Posted this over at Acoustic Guitar Forum, as well. 

Well, it's time. I knew it needed a neck re-set when I got it. A little cracking of the wood in the back (with Oasis humidifier) has me worried. So taking the Hensel in for the restoration.

One guy quoted me $400 for the re-set, then $200 minimum for fret work... He was creeping over $700 when I left, but he seemed genuine. Another guy here I think is good, and I believe will do it cheaper. I also have a fair bit of trust in him, as he repaired a broken headstock on my Alvarez for $125, and did a fine job. This reset/et al is a big expense. I've wondered if it's worth it. But with tax season on the horizon, and the actual investment potential of the instrument (though I intend on keeping/playing it)... 

This old parlour guitar is Adirondack Spruce top, mahogany sides... Brazilian rosewood fingerboard... chunky neck... original bridge is split/lifting a bit. Neck and saddle original. What to expect from an 80 year old guitar. Anyway, wish me luck. I'll post some photos "before and after". Any advice prior to taking the plunge, "I'm all ears"!
__________________


----------



## Mark Trites (Aug 12, 2016)

Man, it depends! It sounds like it has sentimental value or you wouldn't consider it. If you think you will continue to play it, and enjoy it, more so than a new $700 dollar guitar than I say go for it. If not, then hang it up as art work.
I bought an old ovation guitar that the wood top was so bad on, the strings were an inch above the fret board lol. I decided to mount it on my office wall and call it art  

if you go for it good luck! And post some pictures for sure.


----------



## Everton FC (Dec 15, 2016)

Mark Trites said:


> Man, it depends! It sounds like it has sentimental value or you wouldn't consider it. If you think you will continue to play it, and enjoy it, more so than a new $700 dollar guitar than I say go for it. If not, then hang it up as art work.
> I bought an old ovation guitar that the wood top was so bad on, the strings were an inch above the fret board lol. I decided to mount it on my office wall and call it art
> 
> if you go for it good luck! And post some pictures for sure.


See link below. I knew a lot about the Hensel prior to purchase (Goodwill pickup). 

New here with a few questions

Here's what it should sound like, "finished". Note the artist here is not someone I know much about. But it's the same guitar, restored. Go to about 3:00 minute mark - gives details on the actual guitar.

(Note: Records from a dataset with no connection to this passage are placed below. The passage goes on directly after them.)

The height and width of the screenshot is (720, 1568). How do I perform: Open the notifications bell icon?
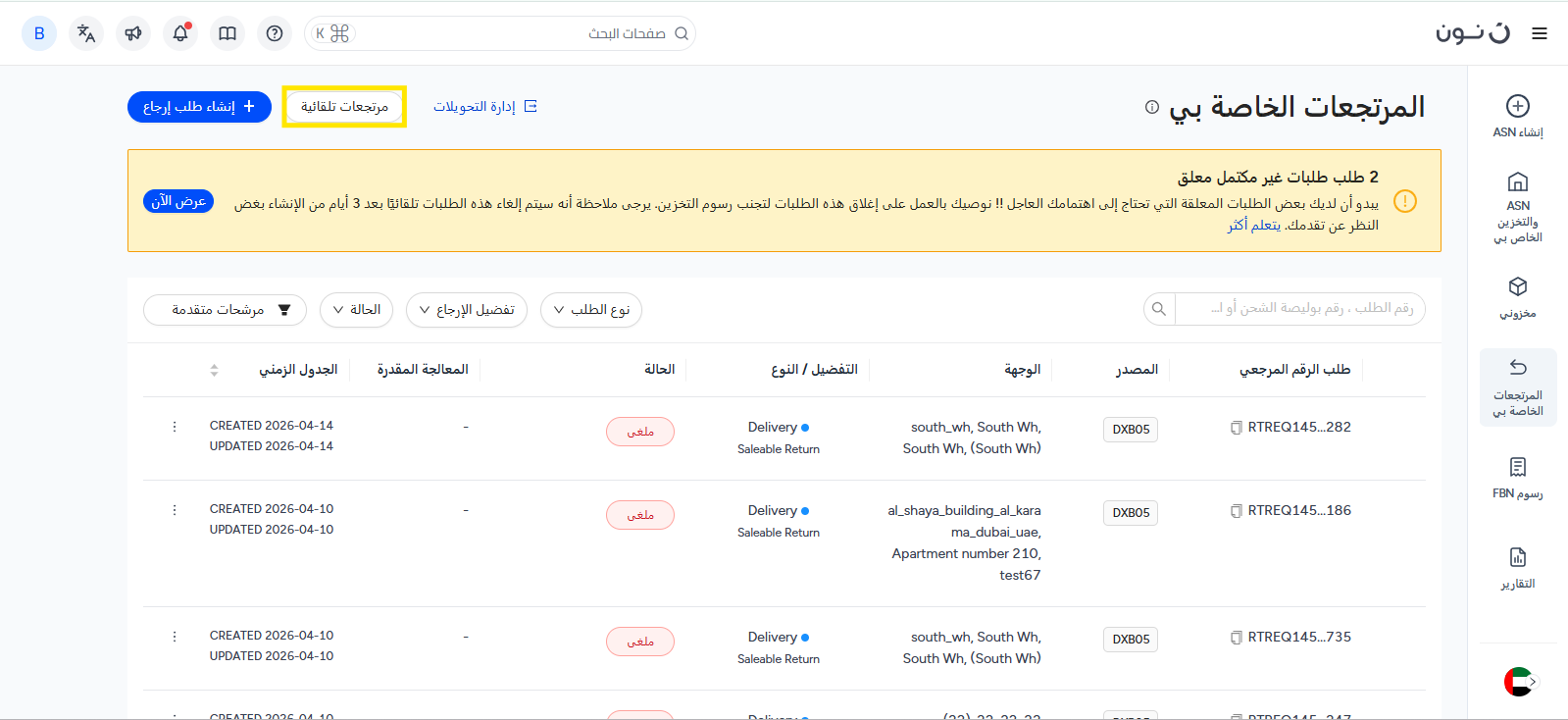point(180,33)
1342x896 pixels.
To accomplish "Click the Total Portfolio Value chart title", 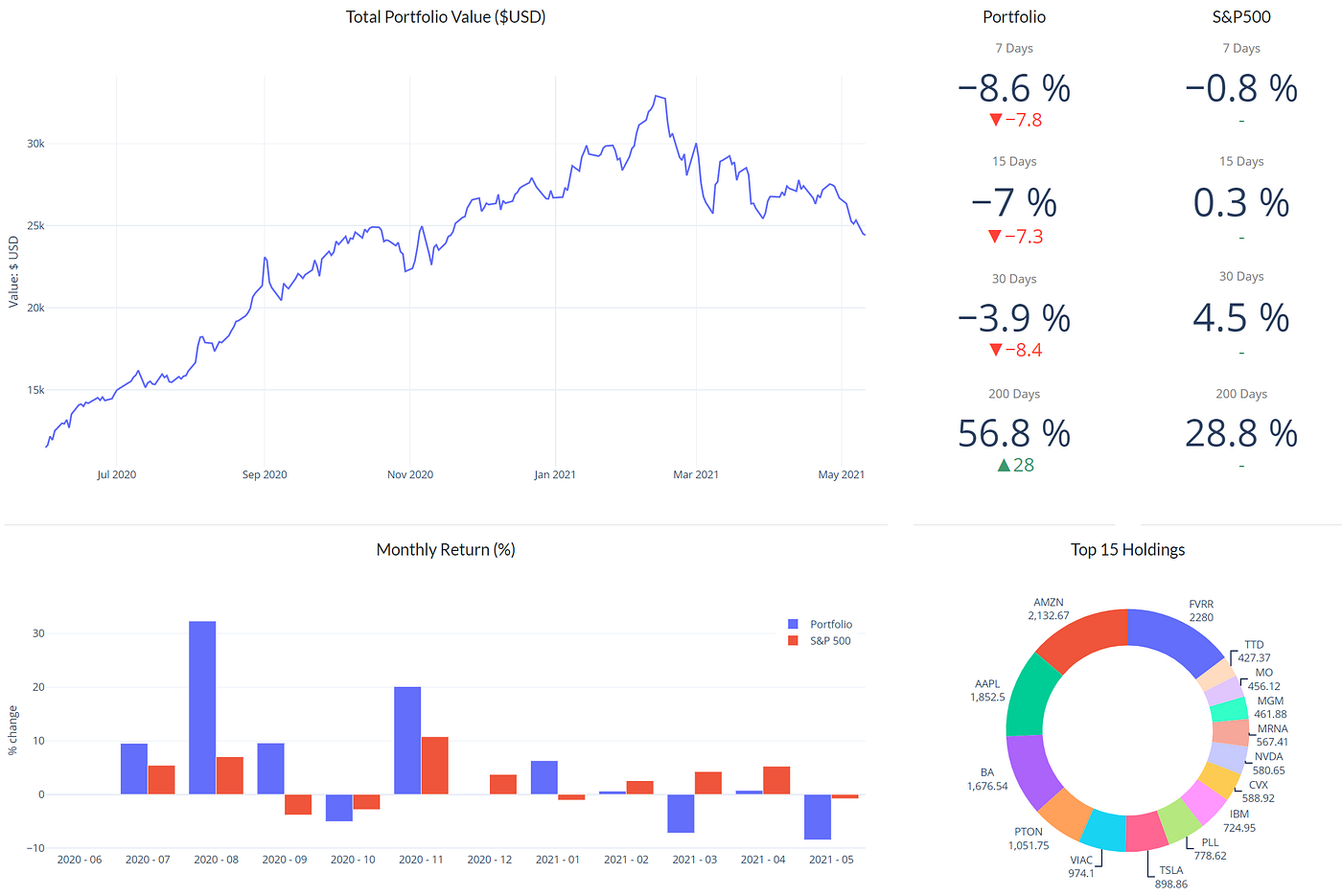I will click(x=446, y=17).
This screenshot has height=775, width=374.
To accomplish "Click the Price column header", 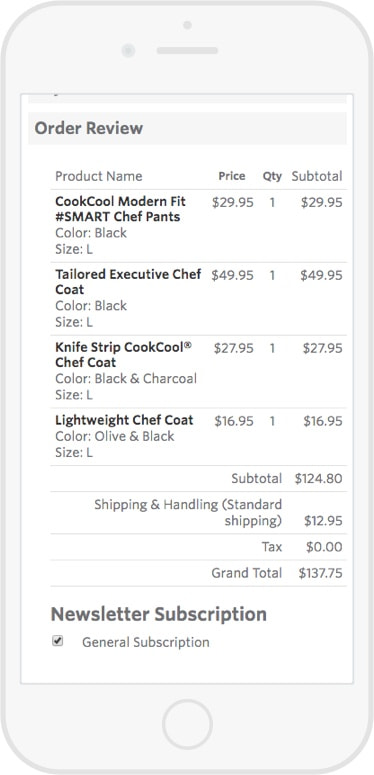I will tap(232, 176).
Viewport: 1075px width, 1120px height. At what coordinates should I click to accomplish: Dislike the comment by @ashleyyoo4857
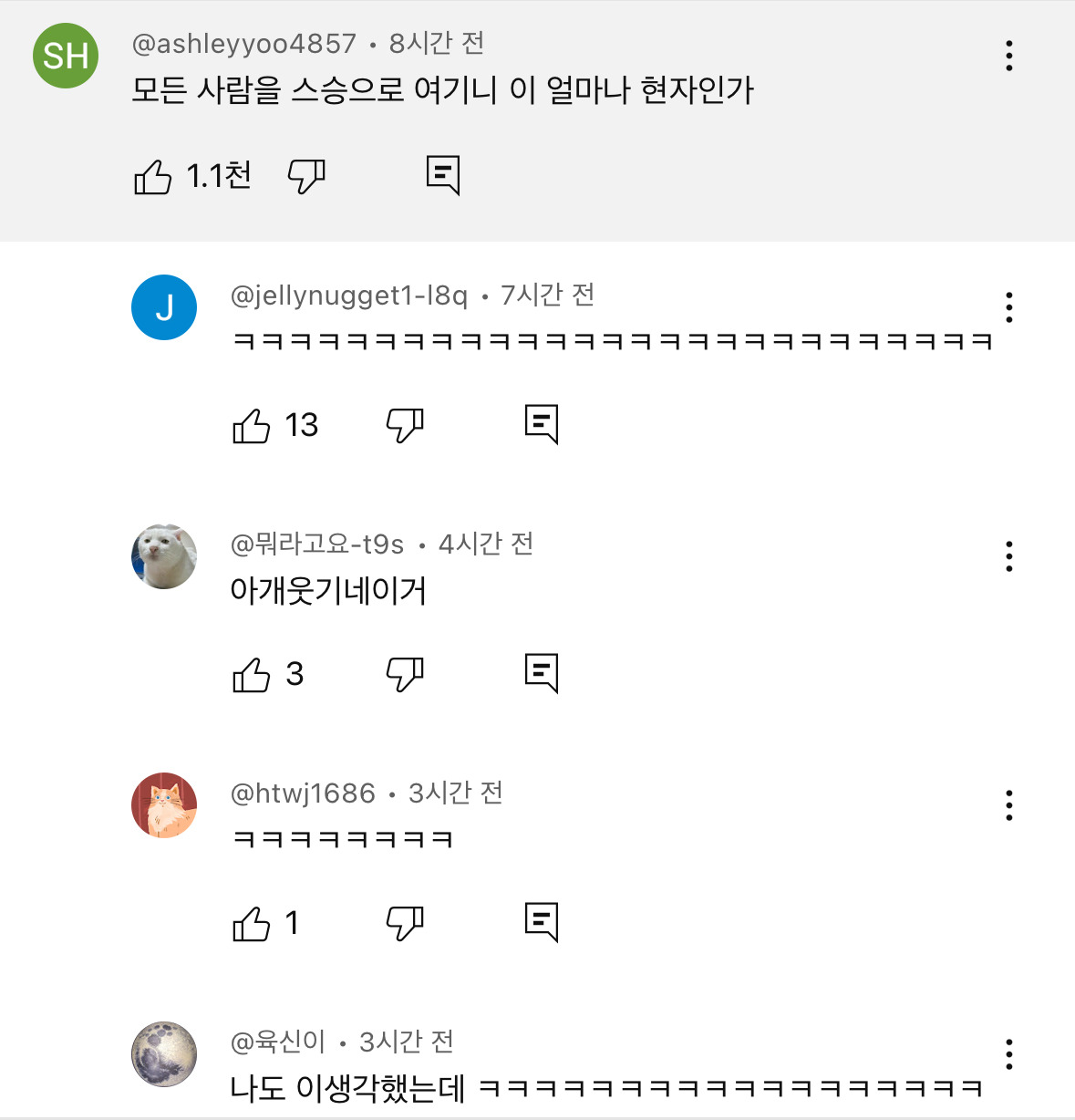pyautogui.click(x=306, y=176)
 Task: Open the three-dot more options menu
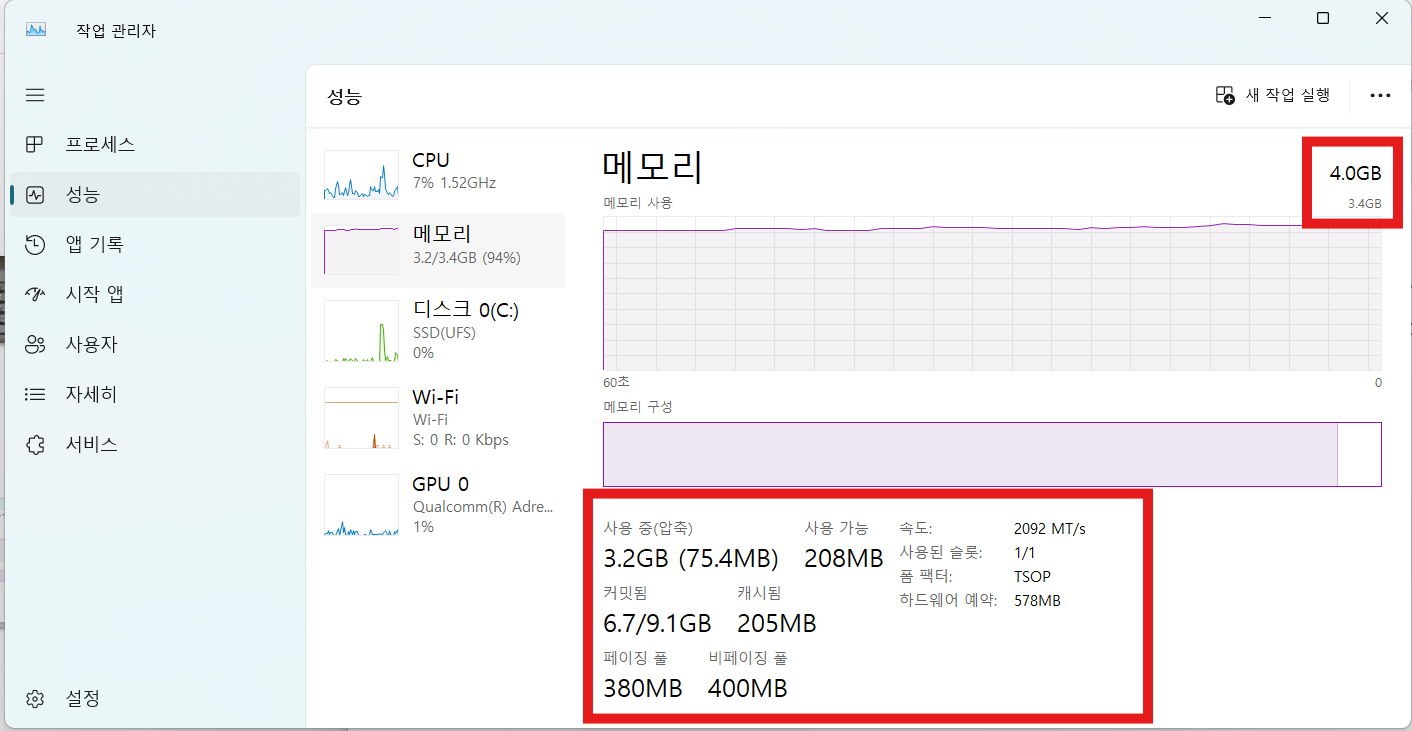[x=1381, y=94]
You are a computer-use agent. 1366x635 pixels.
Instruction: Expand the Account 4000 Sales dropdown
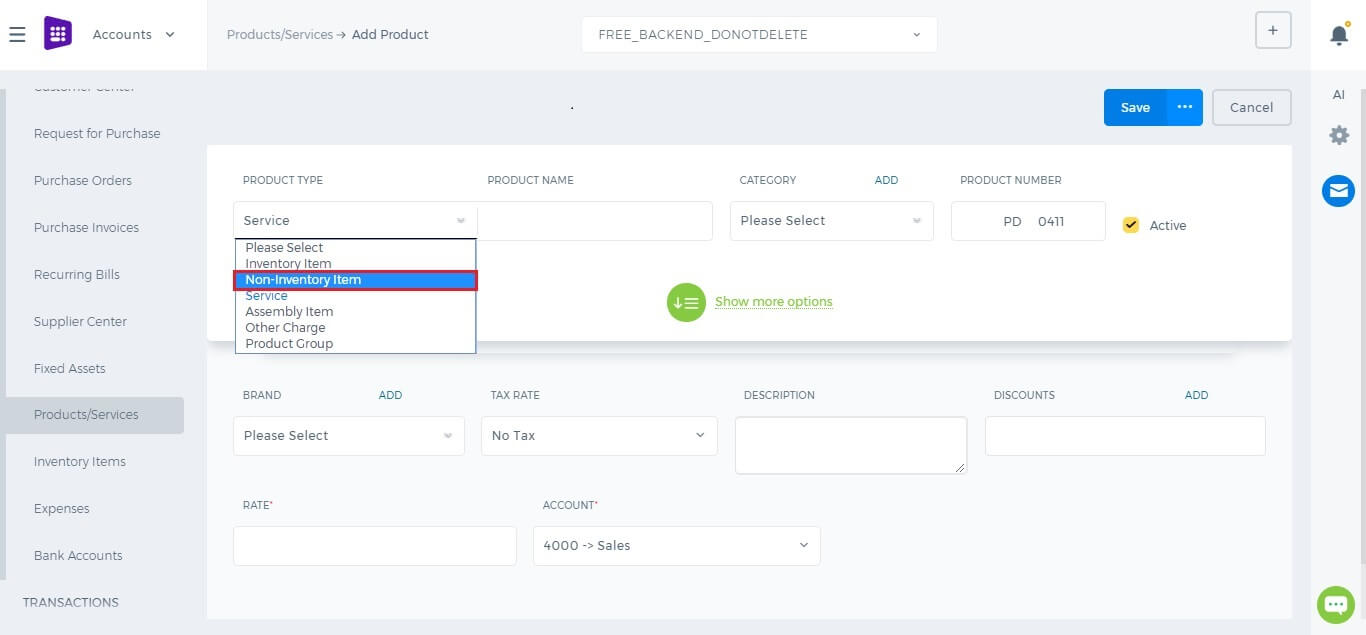(x=676, y=546)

Thanks for the response, by the way. I see you are finding gens in thrift stores yourself! Lots of fun.


----------



## Mark Trites (Aug 12, 2016)

Yeah, I have found quite a few guitars on the cheap. Going to attempt neck reset on a couple, and fix another one. Thrift shops are great! Great sounding guitar, hope all goes well with whoever you go with


----------



## Everton FC (Dec 15, 2016)

I wish I could do neck resets! If I was my son's age... I'd learn to be a luthier. He's a viola player. We have a friend who's a violin luthier south of here. A visit to his shop is so relaxing! My son wants one of his violas... 

Perhaps someday, my son can make his own. Like my wife, and at least three of my four kids... He's handier than dad!


----------